Txirrind'ola, une association engagée pour la promotion de la mobilité douce, s'adresse aux candidats aux élections municipales dans le secteur de Bayonne et ses alentours. Selon leurs observations, un grand nombre de cyclistes potentiels hésitent à utiliser leur vélo en raison de l'insécurité présente sur de nombreux trajets.
Avec la campagne électorale qui bat son plein, les associations comme Txirrind'ola profitent de cette période pour questionner les candidats sur leurs engagements en matière de sécurité urbaine. L'association souligne l'absence de continuité et de sécurité dans les infrastructures cyclables, un enjeu crucial pour attirer plus de cyclistes.
Les bénévoles de l'association font valoir qu'aménager quelques rues isolées ne suffit pas. Il est essentiel de repenser la mobilité à l'échelle territoriale, car passer d'une piste cyclable sécurisée à une route non protégée constitue un frein significatif à l'adoption du vélo. De nombreuses personnes, expliquent-ils, envisageraient de laisser leur voiture au garage si les conditions étaient sécurisées. En effet, les trajets à vélo correspondent souvent aux distances habituelles de trajets domicile-travail.

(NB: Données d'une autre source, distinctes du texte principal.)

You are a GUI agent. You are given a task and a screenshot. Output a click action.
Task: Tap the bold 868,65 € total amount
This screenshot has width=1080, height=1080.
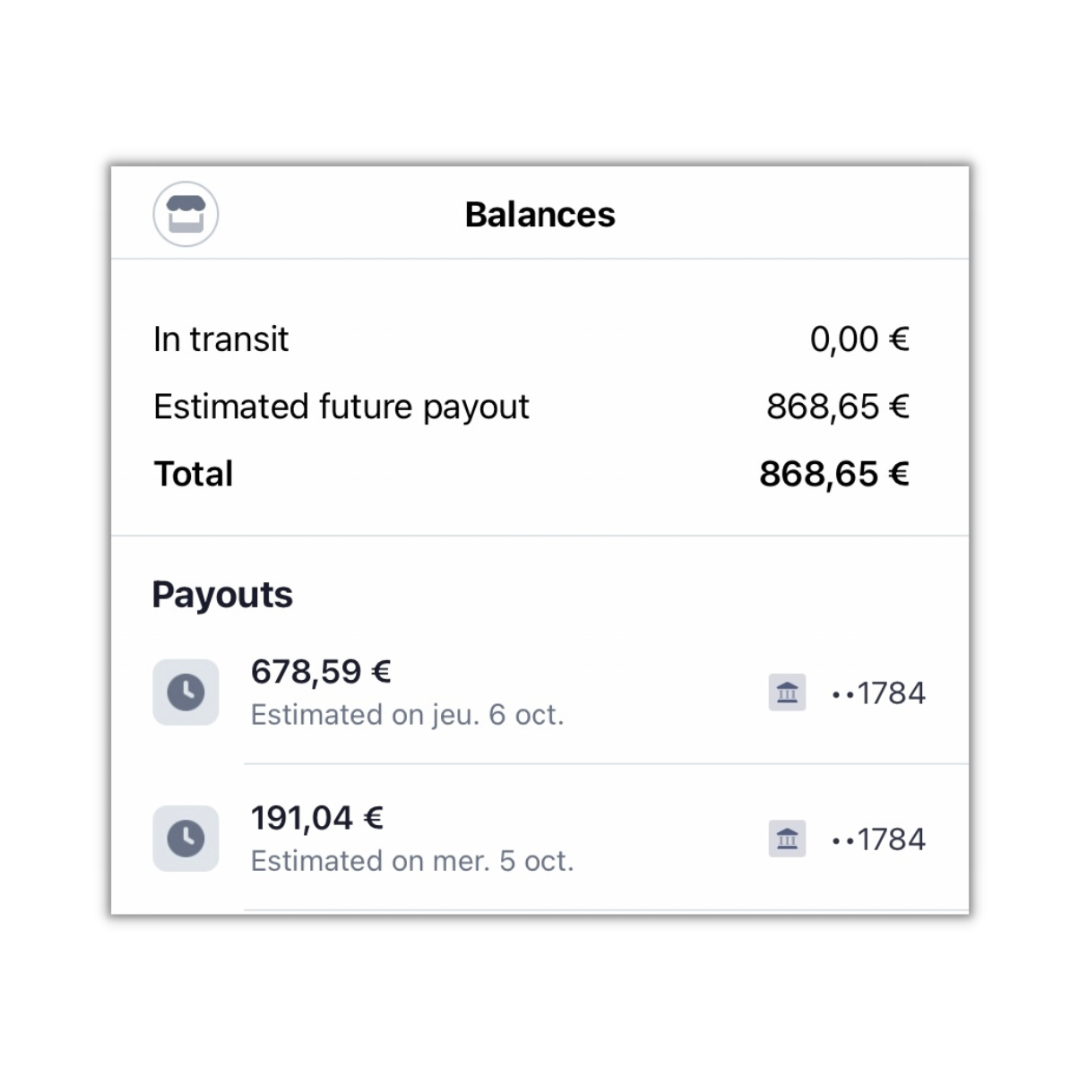(835, 474)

"Pour un vélo classique, la distance moyenne est de cinq kilomètres, et pour un vélo électrique, dix kilomètres. En dix kilomètres, on peut facilement aller de Saint-Pierre-d'Irube à Bidart. En réalité, 75 % des déplacements sont inférieurs à cinq kilomètres, ce qui pourrait être facilement réalisé à vélo, à condition que les itinéraires soient sécurisés. Par exemple, un résident de Mousserolles qui travaille à Mouguerre bénéficie d'un axe cyclable sûr, mais ceux vivant aux Pontots ou près de BAB2 à Anglet n'ont pas cette chance", illustre Beñat Blazquez Berasarte, membre de la commission infrastructure de Txirrind'ola.
En conséquence, l'association déterminée va envoyer un questionnaire à chaque candidat des élections municipales de 2026 pour évaluer leurs ambitions en termes de développement des pistes cyclables et de promotion de la mobilité douce. Les réponses seront rendues publiques, offrant ainsi une meilleure visibilité sur les engagements pris par les futurs élus.